Opinión

El argumento explica el «por qué» y el «cómo».

En los estilos periodísticos de redacción de los últimos tiempos predomina la tendencia a que se reduzcan los espacios ocupados por las ideas y conceptos del redactor de las notas, comunicado o reseña.

Este debate llega también al ámbito del ejercicio de la política y de los partidos políticos.

Se trata de una cultura ligera, marcada por la brevedad, la fragmentación, en medio de una sobrecarga informativa, que contribuye a la desinformación.

La brevedad o concisión se han extremado, generando múltiples inconvenientes como la superficialidad, propagación de noticias falsas y la fácil manipulación de los lectores.

La síntesis no facilita el análisis crítico, pues no presenta las diferentes aristas de los temas que se enfocan en los textos simplificados.

Casos complejos terminan enfocándose en consignas o titulares, solo para llamar la atención.

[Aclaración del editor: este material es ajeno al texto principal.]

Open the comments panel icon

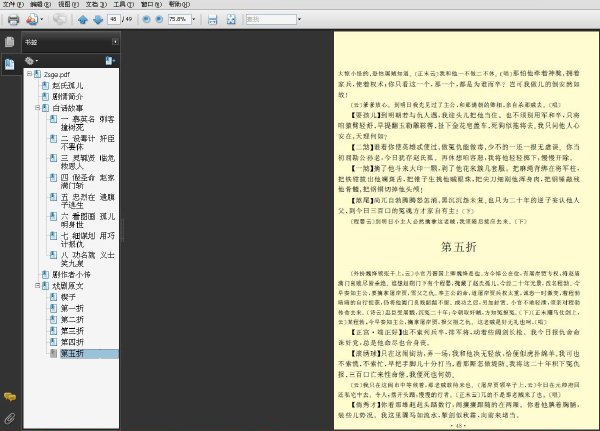[x=10, y=397]
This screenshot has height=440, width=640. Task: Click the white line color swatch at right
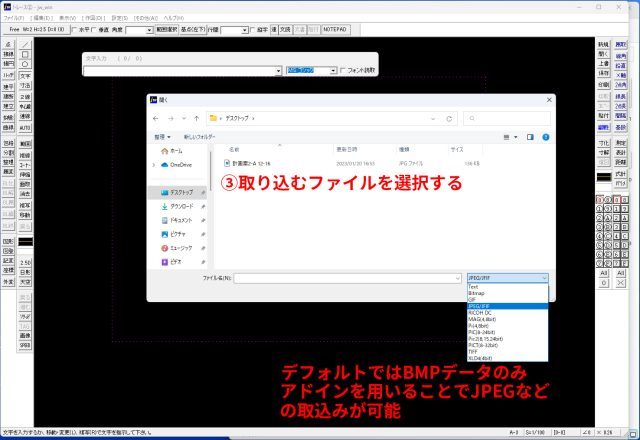602,177
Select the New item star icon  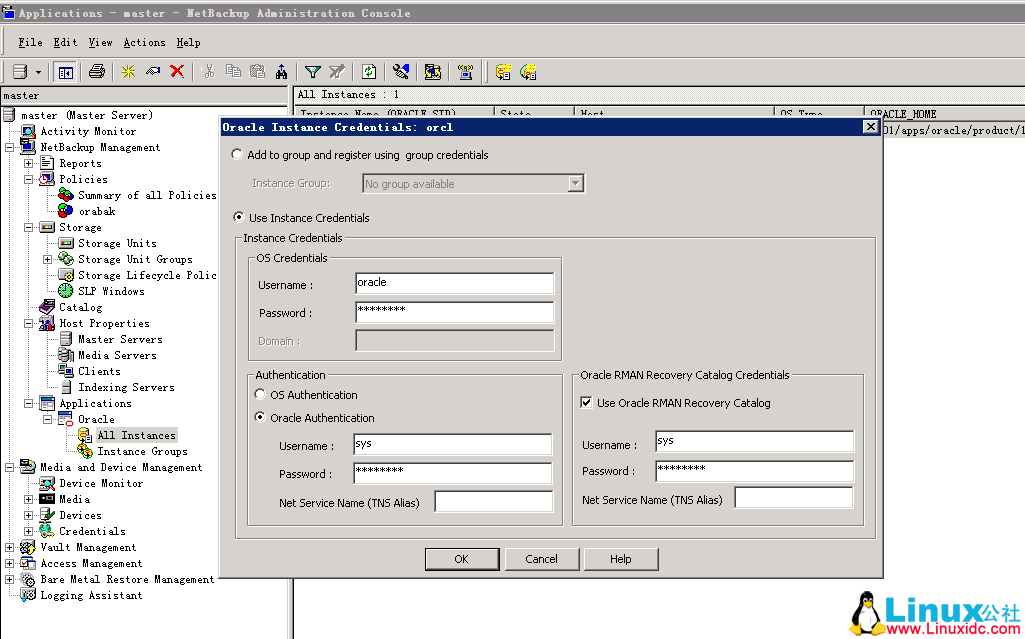tap(128, 71)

En la redacción tradicional nunca falta el Background, que es el fondo o antecedente del escrito que facilita la compresión de los enfoques y argumentos.

La rapidez de la vida moderna lleva al consumo de ideas rápidas, sin que se profundice y permita el cedazo de la criticidad, un terreno fértil para la propagación de las noticias falsas

Un titular o un subtítulo explicativo en la redacción periodística, busca captar la atención rápidamente, mientras que los argumentos estructurados, ofrecen contexto y evidencian.

Hace ya mucho tiempo leí en un manual de redacción lo que citaremos a continuación, que jamás hemos olvidado: “Un titular solo te da el «qué» o el «quién». El argumento te explica el «por qué» y el «cómo».